Подобные выселения и депортации происходили повсеместно – судьбу семьи Езерковских разделили многие поляки, как в городах, так и в селах. В сельских районах с насиженных мест выживали целые деревни. Франц Ягеманн, немец польского происхождения, служил у нацистов переводчиком. Он отлично помнит день, когда его привезли в глухую деревеньку неподалеку от города Гнезно, который немцы называли Гнесеном. Местные эсэсовцы остановили грузовики с двадцатью – двадцатью пятью полицейскими на въезде в деревню. Нацисты караулили местных жителей, которые так ничего и не заподозрили. Затем прибыли фургоны с эсэсовцами из дивизии «Тотенкопф» («Мертвая голова»). В три часа ночи полиция и эсэсовцы вошли в деревню и начали врываться в дома, в то время как местные штурмовики оцепили деревню. «Людей жестоко избивали, – рассказывает Франц Ягеманн, – повсюду была кровь. Мне стало совсем не по себе, когда я увидел одну пожилую пару, лет за семьдесят, которые растерянно озирались по сторонам, не понимая, что происходит. Их тоже избили и бросили в грузовик. Один эсэсовец, родом из Верхней Силезии, кричал на селян и с силой расталкивал их по машинам, едва ли не рыча от ярости. Поляков беспощадно пинали, били ногами, угрожали им пистолетами. Это был самый настоящий вооруженный налет».
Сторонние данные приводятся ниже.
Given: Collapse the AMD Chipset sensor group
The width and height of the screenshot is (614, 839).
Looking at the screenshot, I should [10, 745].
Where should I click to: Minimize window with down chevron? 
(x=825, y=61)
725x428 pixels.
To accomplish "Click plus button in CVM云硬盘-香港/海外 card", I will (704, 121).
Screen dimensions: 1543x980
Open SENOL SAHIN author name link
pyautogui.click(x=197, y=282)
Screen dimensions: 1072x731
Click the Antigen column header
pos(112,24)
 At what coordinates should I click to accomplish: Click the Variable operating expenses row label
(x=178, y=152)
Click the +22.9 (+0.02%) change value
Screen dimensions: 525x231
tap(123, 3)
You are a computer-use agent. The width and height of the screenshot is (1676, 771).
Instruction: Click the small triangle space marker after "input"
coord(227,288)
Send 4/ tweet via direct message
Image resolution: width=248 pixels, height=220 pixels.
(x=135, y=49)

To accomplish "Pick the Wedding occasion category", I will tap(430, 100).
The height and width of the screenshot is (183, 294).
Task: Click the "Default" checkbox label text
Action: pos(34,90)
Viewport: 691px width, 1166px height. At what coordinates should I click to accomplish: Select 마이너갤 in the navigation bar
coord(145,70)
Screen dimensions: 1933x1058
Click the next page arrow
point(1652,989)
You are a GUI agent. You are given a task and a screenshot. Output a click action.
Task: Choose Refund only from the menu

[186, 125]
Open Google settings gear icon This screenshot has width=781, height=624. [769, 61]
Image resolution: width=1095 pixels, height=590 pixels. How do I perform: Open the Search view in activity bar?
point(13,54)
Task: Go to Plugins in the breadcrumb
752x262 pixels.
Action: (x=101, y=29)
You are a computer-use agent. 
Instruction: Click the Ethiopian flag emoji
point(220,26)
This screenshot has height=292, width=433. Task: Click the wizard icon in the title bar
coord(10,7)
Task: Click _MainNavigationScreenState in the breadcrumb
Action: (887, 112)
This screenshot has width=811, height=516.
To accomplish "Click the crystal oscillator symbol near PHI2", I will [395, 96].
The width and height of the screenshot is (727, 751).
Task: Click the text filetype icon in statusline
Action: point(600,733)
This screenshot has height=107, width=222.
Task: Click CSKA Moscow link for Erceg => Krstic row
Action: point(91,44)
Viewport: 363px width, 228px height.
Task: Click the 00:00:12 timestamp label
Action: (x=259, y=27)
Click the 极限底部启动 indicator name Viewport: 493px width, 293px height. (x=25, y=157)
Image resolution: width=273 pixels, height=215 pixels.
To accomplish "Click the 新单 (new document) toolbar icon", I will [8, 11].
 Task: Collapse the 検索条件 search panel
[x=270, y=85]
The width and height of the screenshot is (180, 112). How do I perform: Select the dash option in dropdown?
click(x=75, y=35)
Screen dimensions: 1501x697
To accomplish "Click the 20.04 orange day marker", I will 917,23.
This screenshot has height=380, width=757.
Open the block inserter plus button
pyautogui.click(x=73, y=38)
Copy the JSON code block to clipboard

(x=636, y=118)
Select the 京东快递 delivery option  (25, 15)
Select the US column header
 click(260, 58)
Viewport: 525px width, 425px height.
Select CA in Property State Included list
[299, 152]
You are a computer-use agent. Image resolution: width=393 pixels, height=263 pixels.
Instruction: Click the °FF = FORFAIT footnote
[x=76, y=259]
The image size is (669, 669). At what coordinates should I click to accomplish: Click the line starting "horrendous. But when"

Стефан Каспшик, сын польского крестьянина, до сих пор не может забыть ту ночь, когда в их селении появились эсэсовцы: «Они окружали хуторы так, чтобы никто не сумел сбежать. Люди брали с собой все, что могли унести. Лишь немногим удалось впоследствии вернуться в родные места. Моего отца едва не замучили до смерти, он скончался после выселения. У нашего соседа погибли двое детей».
Нацисты, терроризировавшие эту крошечную польскую деревеньку, освобождали место для немцев, которые должны были прибыть в страну в тот же самый день. И они решили проблему, избавившись от всех местных жителей разом. Франц Ягеманн тоже видел, как этнические немцы селились на новых местах. «Постели наверняка еще не успели остыть, а в дом уже въехали новые жильцы», – рассказывает он. Некоторые немцы были ошарашены тем, что им придется занять чей-то дом в чужой для них деревне. «Люди недоумевали: “И что же, нам теперь жить в чужом доме? Здесь ведь жили другие!» – я слышал такое собственными ушами, – вспоминает Франц. – Но чего уж тут скрывать… Большинство из них считали, что имеют полное право заселиться в чужой дом, только лишь потому, что рейх победил в войне с Польшей».